Direct low concentration CO₂ electroreduction to multicarbon products via rate-determining step tuning

Direct converting low concentration CO₂ in industrial exhaust gases to high-value multi-carbon products via renewable-energy-powered electrochemical catalysis provides a sustainable strategy for CO₂ utilization with minimized CO₂ separation and purification capital and energy cost. Nonetheless, the electrocatalytic conversion of dilute CO₂ into value-added chemicals (C₂₊ products, e.g., ethylene) is frequently impeded by low CO₂ conversion rate and weak carbon intermediates’ surface adsorption strength. Here, we fabricate a range of Cu catalysts comprising fine-tuned Cu(111)/Cu₂O(111) interface boundary density crystal structures aimed at optimizing rate-determining step and decreasing the thermodynamic barriers of intermediates’ adsorption. Utilizing interface boundary engineering, we attain a Faradaic efficiency of (51.9 ± 2.8) % and a partial current density of (34.5 ± 6.4) mA·cm⁻² for C₂₊ products at a dilute CO₂ feed condition (5% CO₂ v/v), comparing to the state-of-art low concentration CO₂ electrolysis.
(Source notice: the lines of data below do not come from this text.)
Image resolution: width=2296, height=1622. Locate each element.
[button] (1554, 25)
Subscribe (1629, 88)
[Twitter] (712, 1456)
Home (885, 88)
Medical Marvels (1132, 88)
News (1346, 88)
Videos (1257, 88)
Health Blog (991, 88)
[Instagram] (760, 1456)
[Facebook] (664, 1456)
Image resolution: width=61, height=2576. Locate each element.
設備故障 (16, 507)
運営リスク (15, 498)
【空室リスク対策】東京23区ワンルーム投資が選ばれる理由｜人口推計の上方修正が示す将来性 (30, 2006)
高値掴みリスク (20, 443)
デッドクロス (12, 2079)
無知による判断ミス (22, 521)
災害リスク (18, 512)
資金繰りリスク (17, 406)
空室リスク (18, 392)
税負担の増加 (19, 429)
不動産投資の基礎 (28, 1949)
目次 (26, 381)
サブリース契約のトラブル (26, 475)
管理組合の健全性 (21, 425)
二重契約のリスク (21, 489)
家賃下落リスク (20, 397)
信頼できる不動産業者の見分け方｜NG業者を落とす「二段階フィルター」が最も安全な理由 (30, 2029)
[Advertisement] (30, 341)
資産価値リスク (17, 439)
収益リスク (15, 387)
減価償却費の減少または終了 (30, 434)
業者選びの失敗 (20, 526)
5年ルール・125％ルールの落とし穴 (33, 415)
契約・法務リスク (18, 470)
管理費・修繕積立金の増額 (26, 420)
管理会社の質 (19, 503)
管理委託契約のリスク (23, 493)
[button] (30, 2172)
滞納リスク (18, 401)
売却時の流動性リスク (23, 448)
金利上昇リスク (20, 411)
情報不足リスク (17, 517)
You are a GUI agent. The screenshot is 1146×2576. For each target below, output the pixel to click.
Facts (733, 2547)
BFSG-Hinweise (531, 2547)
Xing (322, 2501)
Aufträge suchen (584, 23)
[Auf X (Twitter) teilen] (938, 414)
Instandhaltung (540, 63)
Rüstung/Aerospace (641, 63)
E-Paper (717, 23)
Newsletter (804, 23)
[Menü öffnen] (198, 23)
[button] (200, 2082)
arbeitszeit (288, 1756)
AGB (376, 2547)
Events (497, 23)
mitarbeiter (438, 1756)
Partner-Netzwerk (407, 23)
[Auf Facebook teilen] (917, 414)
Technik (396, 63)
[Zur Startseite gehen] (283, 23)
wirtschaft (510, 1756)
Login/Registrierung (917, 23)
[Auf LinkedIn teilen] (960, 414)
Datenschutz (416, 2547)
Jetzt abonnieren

In contrast to the prevailing belief that the CO₂ activation step (CO₂ + e⁻ + ∗ →*CO₂⁻) governs the reaction rate, we discover that, under dilute CO₂ feed conditions, the rate-determining step shifts to the generation of *COOH (*CO₂⁻+ H₂O → *COOH + OH⁻(aq)) at the Cu⁰/Cu¹⁺ interface boundary, resulting in a better C₂₊ production performance. © The Author(s) 2024.